◆ TASK PROMPT ◆
Can you render the listing below as a numbered list, covering only the lines from the one containing "Click the Apps grid icon in sidebar" through the one containing "point(7,36)", inclusive, and leaving out blank lines?

◆ DATASET ROWS ◆
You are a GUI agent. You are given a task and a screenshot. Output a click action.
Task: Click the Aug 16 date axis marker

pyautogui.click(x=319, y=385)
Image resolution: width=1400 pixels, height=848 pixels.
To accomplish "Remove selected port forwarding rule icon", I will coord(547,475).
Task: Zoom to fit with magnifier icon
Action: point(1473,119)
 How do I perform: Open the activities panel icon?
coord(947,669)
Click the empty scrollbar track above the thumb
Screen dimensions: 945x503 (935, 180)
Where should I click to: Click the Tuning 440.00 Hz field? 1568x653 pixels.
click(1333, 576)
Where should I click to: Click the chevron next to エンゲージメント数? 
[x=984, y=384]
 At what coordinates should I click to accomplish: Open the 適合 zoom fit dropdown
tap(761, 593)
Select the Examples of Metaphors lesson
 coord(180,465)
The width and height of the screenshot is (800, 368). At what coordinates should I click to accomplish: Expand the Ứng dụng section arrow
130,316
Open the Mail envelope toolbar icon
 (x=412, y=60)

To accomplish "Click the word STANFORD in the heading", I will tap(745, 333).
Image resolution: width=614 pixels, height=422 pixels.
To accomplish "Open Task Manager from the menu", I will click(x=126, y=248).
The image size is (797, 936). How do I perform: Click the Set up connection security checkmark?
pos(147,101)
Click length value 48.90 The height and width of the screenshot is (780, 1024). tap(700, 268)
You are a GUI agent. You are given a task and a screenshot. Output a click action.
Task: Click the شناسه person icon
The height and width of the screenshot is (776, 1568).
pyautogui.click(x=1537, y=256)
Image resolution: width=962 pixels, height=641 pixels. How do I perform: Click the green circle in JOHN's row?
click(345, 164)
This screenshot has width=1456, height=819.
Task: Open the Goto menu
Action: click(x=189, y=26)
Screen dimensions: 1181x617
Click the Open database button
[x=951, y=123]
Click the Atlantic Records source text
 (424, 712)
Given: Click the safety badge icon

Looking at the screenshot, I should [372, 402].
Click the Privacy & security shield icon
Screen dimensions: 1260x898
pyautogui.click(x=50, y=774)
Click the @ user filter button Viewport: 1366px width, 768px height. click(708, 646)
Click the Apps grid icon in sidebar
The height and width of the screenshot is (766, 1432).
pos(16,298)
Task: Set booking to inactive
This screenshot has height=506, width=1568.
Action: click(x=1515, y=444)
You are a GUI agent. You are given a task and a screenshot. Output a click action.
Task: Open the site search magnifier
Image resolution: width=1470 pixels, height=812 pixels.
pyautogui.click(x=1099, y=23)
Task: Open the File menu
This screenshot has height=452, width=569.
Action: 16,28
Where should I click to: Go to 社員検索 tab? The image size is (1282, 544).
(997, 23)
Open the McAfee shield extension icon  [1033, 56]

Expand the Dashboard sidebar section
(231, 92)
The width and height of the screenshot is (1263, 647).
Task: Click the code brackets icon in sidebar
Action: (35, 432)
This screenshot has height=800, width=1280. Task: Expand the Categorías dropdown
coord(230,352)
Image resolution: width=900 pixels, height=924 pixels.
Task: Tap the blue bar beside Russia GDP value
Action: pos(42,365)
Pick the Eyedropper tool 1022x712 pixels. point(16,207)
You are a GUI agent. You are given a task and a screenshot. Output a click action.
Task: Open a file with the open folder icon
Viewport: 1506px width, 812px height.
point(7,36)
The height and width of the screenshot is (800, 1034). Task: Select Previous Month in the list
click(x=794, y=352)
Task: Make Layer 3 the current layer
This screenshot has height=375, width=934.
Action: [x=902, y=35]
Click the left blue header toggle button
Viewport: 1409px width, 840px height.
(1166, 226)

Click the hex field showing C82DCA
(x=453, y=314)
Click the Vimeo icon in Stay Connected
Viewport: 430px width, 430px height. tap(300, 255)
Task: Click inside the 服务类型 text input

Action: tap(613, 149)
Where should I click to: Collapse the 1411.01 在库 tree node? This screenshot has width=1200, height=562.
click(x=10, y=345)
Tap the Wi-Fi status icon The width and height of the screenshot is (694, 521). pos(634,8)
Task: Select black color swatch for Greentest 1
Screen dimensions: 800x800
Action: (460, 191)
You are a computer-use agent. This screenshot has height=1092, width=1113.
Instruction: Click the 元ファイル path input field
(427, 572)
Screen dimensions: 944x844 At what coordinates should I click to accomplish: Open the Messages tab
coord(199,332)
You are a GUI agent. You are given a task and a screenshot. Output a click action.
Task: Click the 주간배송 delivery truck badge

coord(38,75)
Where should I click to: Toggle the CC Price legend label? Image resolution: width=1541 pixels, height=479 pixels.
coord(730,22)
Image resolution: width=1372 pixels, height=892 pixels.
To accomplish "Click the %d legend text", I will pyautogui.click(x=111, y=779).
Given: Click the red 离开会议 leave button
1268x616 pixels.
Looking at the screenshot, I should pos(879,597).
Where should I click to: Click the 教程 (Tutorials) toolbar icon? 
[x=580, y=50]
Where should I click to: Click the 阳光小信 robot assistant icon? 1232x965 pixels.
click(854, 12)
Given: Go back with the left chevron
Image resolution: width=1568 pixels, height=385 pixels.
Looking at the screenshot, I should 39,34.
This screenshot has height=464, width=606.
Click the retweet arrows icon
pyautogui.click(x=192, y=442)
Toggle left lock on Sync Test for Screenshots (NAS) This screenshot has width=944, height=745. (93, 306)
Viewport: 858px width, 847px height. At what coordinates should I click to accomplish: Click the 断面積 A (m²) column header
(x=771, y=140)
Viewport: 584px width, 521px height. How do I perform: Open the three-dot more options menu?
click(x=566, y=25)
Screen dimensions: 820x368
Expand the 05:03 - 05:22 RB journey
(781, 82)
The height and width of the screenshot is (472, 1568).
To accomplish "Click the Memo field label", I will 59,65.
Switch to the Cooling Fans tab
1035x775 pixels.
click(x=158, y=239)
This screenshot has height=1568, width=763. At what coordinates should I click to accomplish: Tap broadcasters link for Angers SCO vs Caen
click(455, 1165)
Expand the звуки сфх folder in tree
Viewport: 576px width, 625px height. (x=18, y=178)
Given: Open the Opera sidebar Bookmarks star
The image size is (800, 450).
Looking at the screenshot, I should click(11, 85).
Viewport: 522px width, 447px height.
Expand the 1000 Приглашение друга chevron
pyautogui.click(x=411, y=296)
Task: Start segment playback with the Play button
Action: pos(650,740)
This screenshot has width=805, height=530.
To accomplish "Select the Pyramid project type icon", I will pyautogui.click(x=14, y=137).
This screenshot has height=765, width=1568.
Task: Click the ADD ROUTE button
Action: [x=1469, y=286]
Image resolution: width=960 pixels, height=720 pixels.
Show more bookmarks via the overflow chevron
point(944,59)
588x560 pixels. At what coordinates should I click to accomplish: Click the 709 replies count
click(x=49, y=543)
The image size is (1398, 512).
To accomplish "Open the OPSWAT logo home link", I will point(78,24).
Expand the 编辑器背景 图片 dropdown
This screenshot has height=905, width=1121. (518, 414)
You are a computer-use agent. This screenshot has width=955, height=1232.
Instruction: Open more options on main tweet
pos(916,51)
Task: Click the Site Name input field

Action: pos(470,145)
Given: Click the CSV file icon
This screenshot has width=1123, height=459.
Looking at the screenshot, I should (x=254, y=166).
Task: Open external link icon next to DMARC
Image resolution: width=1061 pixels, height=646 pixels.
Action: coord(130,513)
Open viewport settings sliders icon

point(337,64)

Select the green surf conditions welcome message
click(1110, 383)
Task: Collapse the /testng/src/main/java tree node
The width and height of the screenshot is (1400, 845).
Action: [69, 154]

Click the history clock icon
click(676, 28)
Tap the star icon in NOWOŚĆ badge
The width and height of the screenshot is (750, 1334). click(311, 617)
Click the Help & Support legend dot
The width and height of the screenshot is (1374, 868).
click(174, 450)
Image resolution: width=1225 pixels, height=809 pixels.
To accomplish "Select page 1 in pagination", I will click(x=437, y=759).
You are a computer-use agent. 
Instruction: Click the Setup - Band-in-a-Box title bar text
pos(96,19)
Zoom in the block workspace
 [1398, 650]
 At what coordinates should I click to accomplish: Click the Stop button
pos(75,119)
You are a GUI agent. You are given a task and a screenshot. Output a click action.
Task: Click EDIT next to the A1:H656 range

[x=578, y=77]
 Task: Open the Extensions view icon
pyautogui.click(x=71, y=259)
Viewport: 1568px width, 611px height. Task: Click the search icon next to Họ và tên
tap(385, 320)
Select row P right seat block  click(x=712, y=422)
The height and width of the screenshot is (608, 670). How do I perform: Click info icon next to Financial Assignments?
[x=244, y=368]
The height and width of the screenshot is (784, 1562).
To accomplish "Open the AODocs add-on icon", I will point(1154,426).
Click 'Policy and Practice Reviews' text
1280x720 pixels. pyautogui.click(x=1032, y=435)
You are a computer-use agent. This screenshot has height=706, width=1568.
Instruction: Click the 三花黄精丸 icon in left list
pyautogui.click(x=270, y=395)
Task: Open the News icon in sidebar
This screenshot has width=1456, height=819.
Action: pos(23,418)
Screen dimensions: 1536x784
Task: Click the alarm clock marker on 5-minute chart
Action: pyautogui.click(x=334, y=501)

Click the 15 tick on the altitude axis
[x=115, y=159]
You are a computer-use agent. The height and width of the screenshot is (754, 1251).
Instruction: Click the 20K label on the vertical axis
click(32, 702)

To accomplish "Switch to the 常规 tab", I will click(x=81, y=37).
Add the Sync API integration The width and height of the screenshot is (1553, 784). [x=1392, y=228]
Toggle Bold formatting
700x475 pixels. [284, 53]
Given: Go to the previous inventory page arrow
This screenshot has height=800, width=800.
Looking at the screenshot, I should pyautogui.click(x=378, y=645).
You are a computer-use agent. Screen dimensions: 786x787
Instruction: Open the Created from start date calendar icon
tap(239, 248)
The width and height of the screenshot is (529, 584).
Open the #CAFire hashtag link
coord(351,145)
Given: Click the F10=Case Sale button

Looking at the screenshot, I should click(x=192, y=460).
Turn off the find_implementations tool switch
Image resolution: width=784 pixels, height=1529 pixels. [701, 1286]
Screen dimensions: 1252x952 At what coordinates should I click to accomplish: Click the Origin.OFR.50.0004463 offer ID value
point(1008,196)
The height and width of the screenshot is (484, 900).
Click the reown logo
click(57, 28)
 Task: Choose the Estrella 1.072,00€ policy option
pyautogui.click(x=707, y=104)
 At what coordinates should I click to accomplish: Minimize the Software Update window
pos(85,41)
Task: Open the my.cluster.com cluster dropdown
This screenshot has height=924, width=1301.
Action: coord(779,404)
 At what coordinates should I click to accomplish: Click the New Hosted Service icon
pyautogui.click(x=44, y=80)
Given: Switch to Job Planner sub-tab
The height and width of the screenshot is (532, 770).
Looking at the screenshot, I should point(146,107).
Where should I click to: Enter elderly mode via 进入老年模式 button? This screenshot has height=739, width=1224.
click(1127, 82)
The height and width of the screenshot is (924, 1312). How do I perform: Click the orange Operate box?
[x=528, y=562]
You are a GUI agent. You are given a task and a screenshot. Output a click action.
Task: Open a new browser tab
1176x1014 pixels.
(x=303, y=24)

◆ TASK RESPONSE ◆
1. Click the Apps grid icon in sidebar
2. The height and width of the screenshot is (766, 1432).
3. pos(16,298)
4. Task: Set booking to inactive
5. This screenshot has height=506, width=1568.
6. Action: click(x=1515, y=444)
7. You are a GUI agent. You are given a task and a screenshot. Output a click action.
8. Task: Open the site search magnifier
9. Image resolution: width=1470 pixels, height=812 pixels.
10. pyautogui.click(x=1099, y=23)
11. Task: Open the File menu
12. This screenshot has height=452, width=569.
13. Action: 16,28
14. Where should I click to: Go to 社員検索 tab? The image size is (1282, 544).
15. (997, 23)
16. Open the McAfee shield extension icon  [1033, 56]
17. Expand the Dashboard sidebar section
18. (231, 92)
19. The width and height of the screenshot is (1263, 647).
20. Task: Click the code brackets icon in sidebar
21. Action: (35, 432)
22. This screenshot has height=800, width=1280. Task: Expand the Categorías dropdown
23. coord(230,352)
24. Image resolution: width=900 pixels, height=924 pixels.
25. Task: Tap the blue bar beside Russia GDP value
26. Action: pos(42,365)
27. Pick the Eyedropper tool 1022x712 pixels. point(16,207)
28. You are a GUI agent. You are given a task and a screenshot. Output a click action.
29. Task: Open a file with the open folder icon
30. Viewport: 1506px width, 812px height.
31. point(7,36)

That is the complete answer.